The Foreign Corrupt Practices Act: compliance issues in the tax and customs arena.

AuthorAtkinson, Kathryn Cameron

Among the many changes in the legal and business landscape following the Enron scandal and the Sarbanes-Oxley Act of 2002 has been a dramatic increase in the pace and ferocity of enforcement of the Foreign Corrupt Practices Act (FCPA), which prohibits improper payments to influence foreign officials who have the power to affect a company's business. (1) Enforcement officials at the Securities and Exchange Commission (SEC) and the Department of Justice (DOJ) are pursuing more and more cases and securing settlements that include criminal fines and penalties, disgorgement of ill-gotten gains, prison terms for individual wrongdoers, and ongoing compliance monitoring obligations. Recent FCPA cases have been closely followed in the press, in boardrooms, and in sales meetings, and have prompted many companies to redouble their anti-corruption compliance efforts. One Lower-profile aspect of these cases is that they arise not only in the traditional area of government procurement, but also in the arenas of customs duties, tax assessments, and tax controversies.

Consider, for example, an FCPA case that came to a dramatic conclusion earlier this year. On June 29, 2005, the District Court of the Southern District of Texas sentenced two former executives of American Rice, Inc. for violations of the FCPA. (2) The defendants were convicted of violations arising from payments to Haitian officials to reduce the Company's customs duties and sales tax assessment. The court agreed with DOJ recommendations and sentenced David Kay, the Vice President of Caribbean Operations, to 37 months in prison, and Douglas Murphy, the President and Chief Executive Officer, to 63 months in prison. These sentences are the longest provided for in any FCPA case to date.

This article examines these cases and their importance for tax personnel and tax advisers navigating international business waters.

  1. Overview

    Stated simply, the FCPA prohibits the payment of "anything of value" to "foreign officials" (including employees of state-owned or controlled companies and public international organizations), political candidates or political parties, for the purpose of securing improper influence or business advantage. (3) In some cases, companies can be held liable for payments made by third parties acting on their behalf, whether or not the company had actual knowledge of the payment. Issuers of securities on U.S. exchanges are also required to maintain, and to ensure that their affiliates maintain, accurate accounting records and a system of internal controls to ensure accountability for assets. (4)

    The DOJ and SEC enforce the FCPA. In addition, section 162(c) of the Internal Revenue Code, which predates the FCPA, prohibits the deduction of bribes, including payments that violate the FCPA, as business expenses. (5)

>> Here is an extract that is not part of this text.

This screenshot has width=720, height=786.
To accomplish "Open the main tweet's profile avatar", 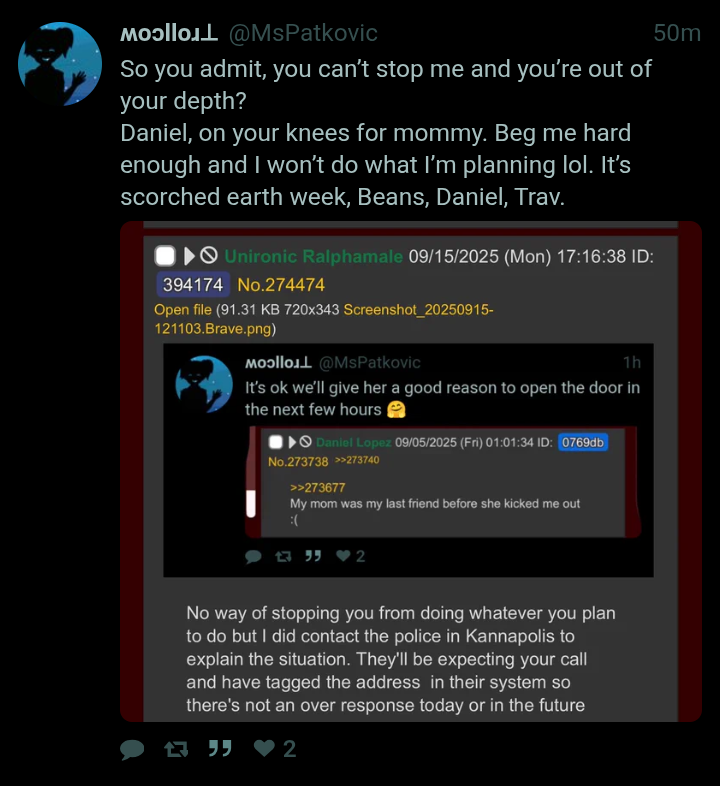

    In the early spring of 2002, Douglas Murphy and David Kay, then president and vice-president, respectively, of American Rice, Inc., a U.S. corporation and "issuer" for SEC and FCPA purposes, were indicted in a criminal prosecution brought by the DOJ in federal district court in Texas. (6) The DOJ charged Murphy and Kay with 12 counts of violating the FCPA, alleging that they had authorized payments to customs officials in Haiti to induce the officials to accept false documents underestimating by one-third the quantity of rice shipped, thereby reducing the customs duties owed on the shipments. This underreporting resulted in discrepancies between volumes on import documentation and actual sales volumes, which allegedly led Murphy and Kay to authorize additional payments to sales tax officials to accept underreporting of sales--again, reducing the company's tax liability.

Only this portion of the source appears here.